Records
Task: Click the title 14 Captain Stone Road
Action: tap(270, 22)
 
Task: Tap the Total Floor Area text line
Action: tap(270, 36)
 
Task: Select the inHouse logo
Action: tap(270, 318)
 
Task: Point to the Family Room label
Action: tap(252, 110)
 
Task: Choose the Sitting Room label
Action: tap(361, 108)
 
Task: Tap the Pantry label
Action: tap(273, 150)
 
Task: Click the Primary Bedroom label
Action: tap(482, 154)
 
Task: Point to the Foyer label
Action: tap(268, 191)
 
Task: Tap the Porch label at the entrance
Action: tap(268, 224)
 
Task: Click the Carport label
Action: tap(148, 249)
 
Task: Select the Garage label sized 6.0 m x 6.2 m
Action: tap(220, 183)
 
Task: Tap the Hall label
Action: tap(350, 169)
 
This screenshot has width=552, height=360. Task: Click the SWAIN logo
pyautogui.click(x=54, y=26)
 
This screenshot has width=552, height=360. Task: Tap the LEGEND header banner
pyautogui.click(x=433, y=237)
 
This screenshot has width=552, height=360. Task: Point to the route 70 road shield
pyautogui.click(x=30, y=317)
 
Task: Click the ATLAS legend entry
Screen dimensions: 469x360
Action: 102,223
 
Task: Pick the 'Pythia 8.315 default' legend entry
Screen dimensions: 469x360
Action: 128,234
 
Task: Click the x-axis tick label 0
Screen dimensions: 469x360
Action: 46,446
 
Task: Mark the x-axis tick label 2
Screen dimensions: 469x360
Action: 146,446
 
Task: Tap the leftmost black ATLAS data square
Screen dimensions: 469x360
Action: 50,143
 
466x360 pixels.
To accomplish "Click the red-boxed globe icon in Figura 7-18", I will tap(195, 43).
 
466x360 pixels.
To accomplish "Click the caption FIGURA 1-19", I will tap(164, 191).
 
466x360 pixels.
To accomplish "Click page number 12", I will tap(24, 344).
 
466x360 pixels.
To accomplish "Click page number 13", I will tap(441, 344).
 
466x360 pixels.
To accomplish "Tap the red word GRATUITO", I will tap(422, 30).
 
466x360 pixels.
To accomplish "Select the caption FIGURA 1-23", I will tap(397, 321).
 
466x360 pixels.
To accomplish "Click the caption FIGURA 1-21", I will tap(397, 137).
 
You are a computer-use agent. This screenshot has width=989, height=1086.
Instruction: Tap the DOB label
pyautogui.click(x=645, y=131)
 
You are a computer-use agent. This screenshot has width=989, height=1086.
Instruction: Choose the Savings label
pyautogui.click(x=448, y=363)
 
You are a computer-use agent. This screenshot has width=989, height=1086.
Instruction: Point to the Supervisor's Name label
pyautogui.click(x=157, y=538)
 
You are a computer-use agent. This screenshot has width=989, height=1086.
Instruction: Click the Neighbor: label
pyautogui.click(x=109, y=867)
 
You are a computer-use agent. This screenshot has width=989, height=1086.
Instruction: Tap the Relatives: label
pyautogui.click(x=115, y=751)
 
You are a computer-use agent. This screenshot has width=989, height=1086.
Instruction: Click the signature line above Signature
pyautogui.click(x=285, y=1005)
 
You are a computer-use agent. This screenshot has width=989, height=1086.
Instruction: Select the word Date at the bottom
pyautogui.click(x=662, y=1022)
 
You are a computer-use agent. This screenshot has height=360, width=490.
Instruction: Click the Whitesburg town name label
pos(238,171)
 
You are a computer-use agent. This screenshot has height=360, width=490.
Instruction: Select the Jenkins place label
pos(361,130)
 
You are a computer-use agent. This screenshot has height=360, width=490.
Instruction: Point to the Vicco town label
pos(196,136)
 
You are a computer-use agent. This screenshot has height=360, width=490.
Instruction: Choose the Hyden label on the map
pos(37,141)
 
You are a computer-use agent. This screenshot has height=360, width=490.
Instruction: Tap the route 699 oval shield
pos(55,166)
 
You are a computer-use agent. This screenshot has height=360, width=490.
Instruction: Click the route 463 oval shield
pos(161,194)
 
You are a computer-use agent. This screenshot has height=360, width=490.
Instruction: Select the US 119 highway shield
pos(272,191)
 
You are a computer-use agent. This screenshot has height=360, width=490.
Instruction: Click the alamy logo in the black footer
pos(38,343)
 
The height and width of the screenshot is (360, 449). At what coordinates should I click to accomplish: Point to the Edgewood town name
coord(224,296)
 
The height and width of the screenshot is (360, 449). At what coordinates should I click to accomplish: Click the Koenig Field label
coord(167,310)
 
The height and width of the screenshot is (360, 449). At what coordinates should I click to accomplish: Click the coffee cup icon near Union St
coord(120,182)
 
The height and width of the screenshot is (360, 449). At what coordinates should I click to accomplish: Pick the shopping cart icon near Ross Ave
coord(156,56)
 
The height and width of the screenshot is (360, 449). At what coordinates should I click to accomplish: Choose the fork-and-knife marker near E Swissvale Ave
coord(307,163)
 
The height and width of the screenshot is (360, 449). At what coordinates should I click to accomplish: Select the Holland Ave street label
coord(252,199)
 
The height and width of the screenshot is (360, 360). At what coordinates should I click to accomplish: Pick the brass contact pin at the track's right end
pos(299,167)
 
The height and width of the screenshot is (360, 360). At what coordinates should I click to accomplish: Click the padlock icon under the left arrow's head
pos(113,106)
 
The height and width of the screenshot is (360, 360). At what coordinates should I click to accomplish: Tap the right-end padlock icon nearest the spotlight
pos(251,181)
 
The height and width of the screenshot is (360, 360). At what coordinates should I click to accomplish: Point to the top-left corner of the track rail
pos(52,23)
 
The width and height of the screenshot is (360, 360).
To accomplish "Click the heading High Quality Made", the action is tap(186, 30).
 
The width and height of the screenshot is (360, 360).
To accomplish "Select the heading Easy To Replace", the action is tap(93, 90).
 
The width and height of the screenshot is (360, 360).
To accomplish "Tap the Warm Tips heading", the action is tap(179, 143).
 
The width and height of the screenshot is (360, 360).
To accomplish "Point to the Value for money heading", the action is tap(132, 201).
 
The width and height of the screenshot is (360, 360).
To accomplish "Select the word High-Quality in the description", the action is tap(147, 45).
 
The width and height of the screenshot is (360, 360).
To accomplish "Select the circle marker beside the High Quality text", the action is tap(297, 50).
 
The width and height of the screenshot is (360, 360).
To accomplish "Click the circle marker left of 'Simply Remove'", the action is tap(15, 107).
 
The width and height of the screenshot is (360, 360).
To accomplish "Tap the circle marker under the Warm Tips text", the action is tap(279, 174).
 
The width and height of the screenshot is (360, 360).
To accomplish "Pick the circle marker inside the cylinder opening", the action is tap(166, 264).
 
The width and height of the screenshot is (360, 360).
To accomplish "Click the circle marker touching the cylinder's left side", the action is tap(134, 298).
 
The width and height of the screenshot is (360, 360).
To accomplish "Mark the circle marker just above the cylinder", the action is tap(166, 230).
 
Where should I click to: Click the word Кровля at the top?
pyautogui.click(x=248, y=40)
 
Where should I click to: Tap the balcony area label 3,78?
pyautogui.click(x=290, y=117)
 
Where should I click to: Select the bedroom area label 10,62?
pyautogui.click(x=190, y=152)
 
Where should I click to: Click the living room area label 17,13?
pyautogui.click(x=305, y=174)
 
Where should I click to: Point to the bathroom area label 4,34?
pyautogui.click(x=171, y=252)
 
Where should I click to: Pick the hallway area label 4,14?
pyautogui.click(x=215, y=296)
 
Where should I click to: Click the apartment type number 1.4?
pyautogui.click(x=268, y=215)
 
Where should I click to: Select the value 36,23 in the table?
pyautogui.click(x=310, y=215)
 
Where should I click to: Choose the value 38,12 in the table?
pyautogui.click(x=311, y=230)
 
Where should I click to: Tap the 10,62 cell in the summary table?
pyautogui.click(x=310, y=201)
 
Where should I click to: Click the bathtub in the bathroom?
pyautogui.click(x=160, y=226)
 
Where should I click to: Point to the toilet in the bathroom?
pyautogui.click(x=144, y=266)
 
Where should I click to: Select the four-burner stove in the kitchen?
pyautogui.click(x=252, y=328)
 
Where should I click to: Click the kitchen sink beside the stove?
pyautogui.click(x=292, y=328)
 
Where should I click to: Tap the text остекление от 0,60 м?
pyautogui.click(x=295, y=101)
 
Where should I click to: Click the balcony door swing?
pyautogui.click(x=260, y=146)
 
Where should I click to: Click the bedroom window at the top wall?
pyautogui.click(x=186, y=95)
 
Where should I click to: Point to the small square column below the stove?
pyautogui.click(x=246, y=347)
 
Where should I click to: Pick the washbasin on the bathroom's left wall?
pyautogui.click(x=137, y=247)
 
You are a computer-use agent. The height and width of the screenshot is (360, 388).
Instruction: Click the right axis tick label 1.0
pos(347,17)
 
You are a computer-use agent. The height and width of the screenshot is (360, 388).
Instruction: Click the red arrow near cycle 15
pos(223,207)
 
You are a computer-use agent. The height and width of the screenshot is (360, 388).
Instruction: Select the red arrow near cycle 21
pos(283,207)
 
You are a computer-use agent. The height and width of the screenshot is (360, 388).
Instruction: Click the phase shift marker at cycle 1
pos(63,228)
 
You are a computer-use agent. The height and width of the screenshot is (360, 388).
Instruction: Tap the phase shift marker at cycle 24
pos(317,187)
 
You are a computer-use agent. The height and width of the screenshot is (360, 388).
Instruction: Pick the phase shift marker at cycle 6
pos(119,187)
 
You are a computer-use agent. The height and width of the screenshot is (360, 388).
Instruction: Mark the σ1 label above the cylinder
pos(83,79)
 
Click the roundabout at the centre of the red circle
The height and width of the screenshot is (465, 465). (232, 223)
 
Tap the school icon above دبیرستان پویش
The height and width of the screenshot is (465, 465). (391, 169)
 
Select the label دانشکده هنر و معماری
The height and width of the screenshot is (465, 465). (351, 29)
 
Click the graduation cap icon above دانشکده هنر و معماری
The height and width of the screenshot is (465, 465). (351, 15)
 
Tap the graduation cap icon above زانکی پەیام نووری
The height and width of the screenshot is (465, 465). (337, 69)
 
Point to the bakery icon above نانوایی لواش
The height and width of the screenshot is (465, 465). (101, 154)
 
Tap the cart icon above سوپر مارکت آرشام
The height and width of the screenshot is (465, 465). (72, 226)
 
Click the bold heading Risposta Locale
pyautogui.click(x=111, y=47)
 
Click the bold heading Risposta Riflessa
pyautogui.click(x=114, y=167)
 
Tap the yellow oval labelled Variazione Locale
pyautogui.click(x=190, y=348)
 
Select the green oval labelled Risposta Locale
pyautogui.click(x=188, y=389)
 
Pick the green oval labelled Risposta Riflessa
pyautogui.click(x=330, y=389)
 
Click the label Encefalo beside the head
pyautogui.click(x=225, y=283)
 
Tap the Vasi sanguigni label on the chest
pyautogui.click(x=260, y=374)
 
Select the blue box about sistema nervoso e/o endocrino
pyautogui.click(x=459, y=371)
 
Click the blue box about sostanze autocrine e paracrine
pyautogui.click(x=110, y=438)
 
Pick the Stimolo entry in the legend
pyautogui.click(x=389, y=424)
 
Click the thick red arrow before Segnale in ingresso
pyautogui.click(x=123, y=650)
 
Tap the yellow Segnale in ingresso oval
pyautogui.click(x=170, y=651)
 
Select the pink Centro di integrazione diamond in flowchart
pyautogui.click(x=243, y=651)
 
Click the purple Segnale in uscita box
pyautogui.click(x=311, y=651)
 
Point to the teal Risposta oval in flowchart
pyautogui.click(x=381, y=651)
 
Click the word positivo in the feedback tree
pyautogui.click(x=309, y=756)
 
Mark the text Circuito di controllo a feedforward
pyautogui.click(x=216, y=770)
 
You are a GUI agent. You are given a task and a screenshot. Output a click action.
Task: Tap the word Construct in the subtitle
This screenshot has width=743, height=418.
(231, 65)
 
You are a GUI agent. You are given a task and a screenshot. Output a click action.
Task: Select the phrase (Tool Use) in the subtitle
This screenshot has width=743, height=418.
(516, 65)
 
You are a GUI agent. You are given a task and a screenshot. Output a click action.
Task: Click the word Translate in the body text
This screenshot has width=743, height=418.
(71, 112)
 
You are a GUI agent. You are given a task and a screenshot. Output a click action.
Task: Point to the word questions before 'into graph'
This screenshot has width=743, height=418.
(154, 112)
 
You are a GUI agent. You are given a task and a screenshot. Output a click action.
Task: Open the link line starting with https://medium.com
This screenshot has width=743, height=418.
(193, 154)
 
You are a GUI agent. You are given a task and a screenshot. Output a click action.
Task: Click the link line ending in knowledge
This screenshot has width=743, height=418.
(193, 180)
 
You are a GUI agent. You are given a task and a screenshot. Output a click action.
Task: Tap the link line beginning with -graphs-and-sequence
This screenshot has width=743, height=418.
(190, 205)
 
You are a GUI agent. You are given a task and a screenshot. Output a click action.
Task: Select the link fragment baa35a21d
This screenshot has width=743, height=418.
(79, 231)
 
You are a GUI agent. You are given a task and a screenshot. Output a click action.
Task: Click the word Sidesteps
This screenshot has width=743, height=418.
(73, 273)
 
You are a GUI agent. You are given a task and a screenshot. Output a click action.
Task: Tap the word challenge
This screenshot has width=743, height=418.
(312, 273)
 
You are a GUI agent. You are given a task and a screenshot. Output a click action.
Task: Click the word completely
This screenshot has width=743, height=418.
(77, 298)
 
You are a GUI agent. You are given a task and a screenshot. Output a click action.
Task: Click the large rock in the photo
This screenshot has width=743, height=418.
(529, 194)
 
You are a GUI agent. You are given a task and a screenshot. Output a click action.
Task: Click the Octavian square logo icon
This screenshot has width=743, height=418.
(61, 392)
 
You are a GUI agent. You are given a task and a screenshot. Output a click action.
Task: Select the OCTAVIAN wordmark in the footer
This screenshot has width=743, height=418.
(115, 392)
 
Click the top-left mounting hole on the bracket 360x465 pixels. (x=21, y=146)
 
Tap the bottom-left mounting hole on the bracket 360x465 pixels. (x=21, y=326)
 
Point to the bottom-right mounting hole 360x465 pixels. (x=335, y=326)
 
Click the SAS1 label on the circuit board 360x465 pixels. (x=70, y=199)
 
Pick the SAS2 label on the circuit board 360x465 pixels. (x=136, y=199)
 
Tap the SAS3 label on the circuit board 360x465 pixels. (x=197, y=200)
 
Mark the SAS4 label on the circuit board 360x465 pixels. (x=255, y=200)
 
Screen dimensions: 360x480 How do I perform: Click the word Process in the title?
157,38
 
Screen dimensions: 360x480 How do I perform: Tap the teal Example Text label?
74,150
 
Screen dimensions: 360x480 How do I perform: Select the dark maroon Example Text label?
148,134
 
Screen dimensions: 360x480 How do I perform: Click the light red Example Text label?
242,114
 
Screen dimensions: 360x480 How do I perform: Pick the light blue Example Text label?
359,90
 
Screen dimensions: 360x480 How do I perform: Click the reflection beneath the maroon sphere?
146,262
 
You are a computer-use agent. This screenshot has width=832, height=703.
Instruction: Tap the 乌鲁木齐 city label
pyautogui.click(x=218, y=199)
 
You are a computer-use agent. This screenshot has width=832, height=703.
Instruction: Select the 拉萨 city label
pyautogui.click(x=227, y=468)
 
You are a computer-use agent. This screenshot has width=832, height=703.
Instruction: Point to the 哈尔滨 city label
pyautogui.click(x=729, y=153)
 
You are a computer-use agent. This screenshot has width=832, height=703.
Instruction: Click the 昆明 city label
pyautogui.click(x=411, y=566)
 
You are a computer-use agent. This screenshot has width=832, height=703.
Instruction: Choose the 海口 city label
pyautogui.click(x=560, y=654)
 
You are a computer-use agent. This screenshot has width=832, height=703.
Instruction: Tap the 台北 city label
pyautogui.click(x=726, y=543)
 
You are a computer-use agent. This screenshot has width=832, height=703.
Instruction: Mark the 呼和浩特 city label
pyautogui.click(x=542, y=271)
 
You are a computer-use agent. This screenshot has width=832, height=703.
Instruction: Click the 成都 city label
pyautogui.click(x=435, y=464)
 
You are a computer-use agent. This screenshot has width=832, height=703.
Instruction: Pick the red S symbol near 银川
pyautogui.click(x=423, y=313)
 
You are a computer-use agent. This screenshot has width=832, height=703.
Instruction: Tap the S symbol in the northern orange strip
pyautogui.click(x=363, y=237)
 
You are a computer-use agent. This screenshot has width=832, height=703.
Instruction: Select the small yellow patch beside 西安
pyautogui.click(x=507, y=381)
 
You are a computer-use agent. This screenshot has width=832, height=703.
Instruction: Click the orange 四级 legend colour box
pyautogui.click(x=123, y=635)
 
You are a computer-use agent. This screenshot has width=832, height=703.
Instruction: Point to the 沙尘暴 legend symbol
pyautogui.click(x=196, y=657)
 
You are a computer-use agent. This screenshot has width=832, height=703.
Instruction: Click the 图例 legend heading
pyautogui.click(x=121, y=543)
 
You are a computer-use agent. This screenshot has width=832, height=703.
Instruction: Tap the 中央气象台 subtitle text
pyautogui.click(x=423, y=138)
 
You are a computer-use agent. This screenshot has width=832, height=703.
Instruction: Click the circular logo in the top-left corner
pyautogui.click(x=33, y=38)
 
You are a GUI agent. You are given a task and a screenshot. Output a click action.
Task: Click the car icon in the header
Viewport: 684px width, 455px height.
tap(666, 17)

- EXERCISE AIM
Rewrite the rows beginning at the line that contains "near Union St" and ending after the line that contains "coord(252,199)", changing "icon" to "symbol" and leaving everything else untouched.

- CORRECT ANSWER
The height and width of the screenshot is (360, 449). At what coordinates should I click to accomplish: Click the coffee cup symbol near Union St
coord(120,182)
 
The height and width of the screenshot is (360, 449). At what coordinates should I click to accomplish: Pick the shopping cart symbol near Ross Ave
coord(156,56)
 
The height and width of the screenshot is (360, 449). At what coordinates should I click to accomplish: Choose the fork-and-knife marker near E Swissvale Ave
coord(307,163)
 
The height and width of the screenshot is (360, 449). At what coordinates should I click to accomplish: Select the Holland Ave street label
coord(252,199)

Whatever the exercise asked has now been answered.